IPCC Chair Dame Anne Owers told delegates at the Preventing Deaths in Police Care conference that while police custody practices have changed over recent years, the availability of other services remains a concern.

"Many forces now have liaison and diversion which is great, but where do you divert these people to?", she said. 

"Where do they go? Look at what has happened to child and adolescent mental health services for example."

She added while deaths in custody have generally been declining, those who are committing suicide very shortly after leaving police custody are on the rise - although highlighted this could be down to better reporting of the issue.

"One of our concerns around the organisation becoming more risk averse is it is becoming care averse as well - technically doing everything so people don't die on your watch but then their underlying problems remain and could in fact leave them even more vulnerable on release. 

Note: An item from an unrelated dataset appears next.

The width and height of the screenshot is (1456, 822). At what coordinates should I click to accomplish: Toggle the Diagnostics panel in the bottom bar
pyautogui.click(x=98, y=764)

"You might be keeping them alive in police custody but there needs to be alternative provision to ensure their wellbeing once they leave."

Dame Anne also urged the service to look at the definition of 'vulnerability' currently in use and bring it up to date. 

"Police have a real problem about what vulnerability means," she said. 
"There is not a consistent definition between forces and that can create some problems.

"What hasn't changed in recent years is the vulnerability of those who die in custody - it is those with mental health and alcohol and drug issues. The same kind of people are as likely to die in custody now as they were ten years ago."

She also urged forces to "cherish custody staff" and value the role they play within the service. 

"I think it is a really important job and not just a role to take on get to the next rank up. Sometimes I think it is not given the importance it needs."

Her message was echoed by Chris Bath, Chairman of the National Appropriate Adult Network.

"Custody deserves much more professional recognition than it currently gets. Custody officers are in an incredible position to influence the rest of the force, whether for good or ill. 

"But I've had instances where superintendents have said that custody is seen as a punishment, where they might put someone who is obstinate or a bit harder to control, which is a worry."